新型コロナウイルスの感染拡大でこれまでの地方切り捨て、公共領域縮小政策の弊害が明らかになるなか、「コロナ禍での政策と運動の最前線」を学び、交流する第62回自治体学校が1日から始まりました。当初は広島県で開催の予定でしたが、感染対策のためインターネットの会議サービス「Zoom」での開催となりました。

 当初予定されていた宮本憲一・滋賀大学元学長の記念講演と、岡田知弘・京都橘大学教授の緊急報告は、事前収録しDVDで参加者に配布されました。

 宮本氏は、市町村合併や公務員・専門職員の削減によって自治体は感染症や災害に対応する力を弱められてきたとして、「新自由主義で公共政策が減退した一番ひどい結果が日本ではないか」と指摘。地球温暖化で21世紀が感染症を含め「災害の世紀」になると予想されるなか、改めて基礎自治体の強化が必要だと語りました。

 岡田氏は、6月に出された第32次地方制度調査会の答申が、総務省の「自治体戦略2040構想」の先取りになっている問題を報告。周辺自治体の機能を中心都市に集約する「圏域」単位での行政が進められる恐れに警鐘を鳴らしました。

 初日の「公共施設の統廃合・民間委託の現状と対抗軸」の分科会で中山徹・奈良女子大学教授は、人口減や財政難を口実とした公共施設の統廃合の動きを批判。統廃合して施設を建て直すより、改修して長寿命化した方が、住民への負の影響も少なく、費用も大きく抑えられることを紹介しました。

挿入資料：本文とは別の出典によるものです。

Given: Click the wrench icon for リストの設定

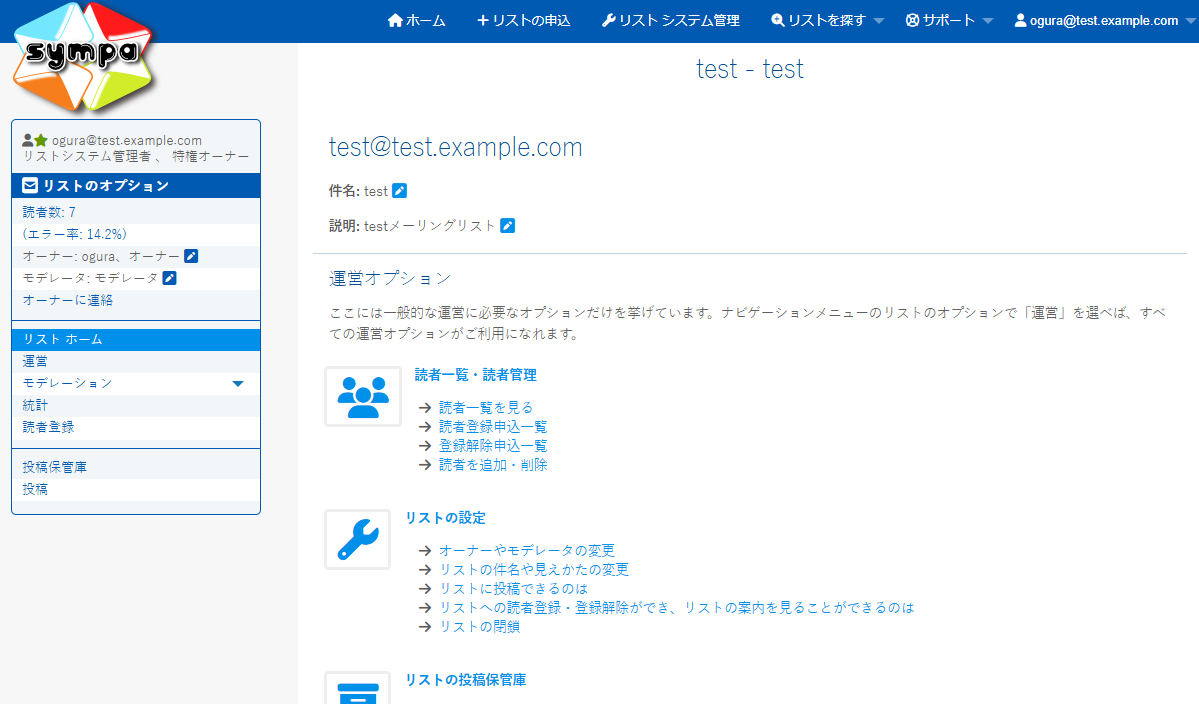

 中山氏は、「コンパクトシティ」などの名で自治体の中心部に公共施設を集約する動きを強めれば、周辺部の住民は他自治体も含めて転居していくため、想定以上の人口減少を招くと指摘。日本は欧州と比べ身近な公共施設が少ないため、人口減少率30%程度ならコンパクト化は必要ないと語りました。今後2日と8、9両日にも分科会・講座が「Zoom」で開かれます。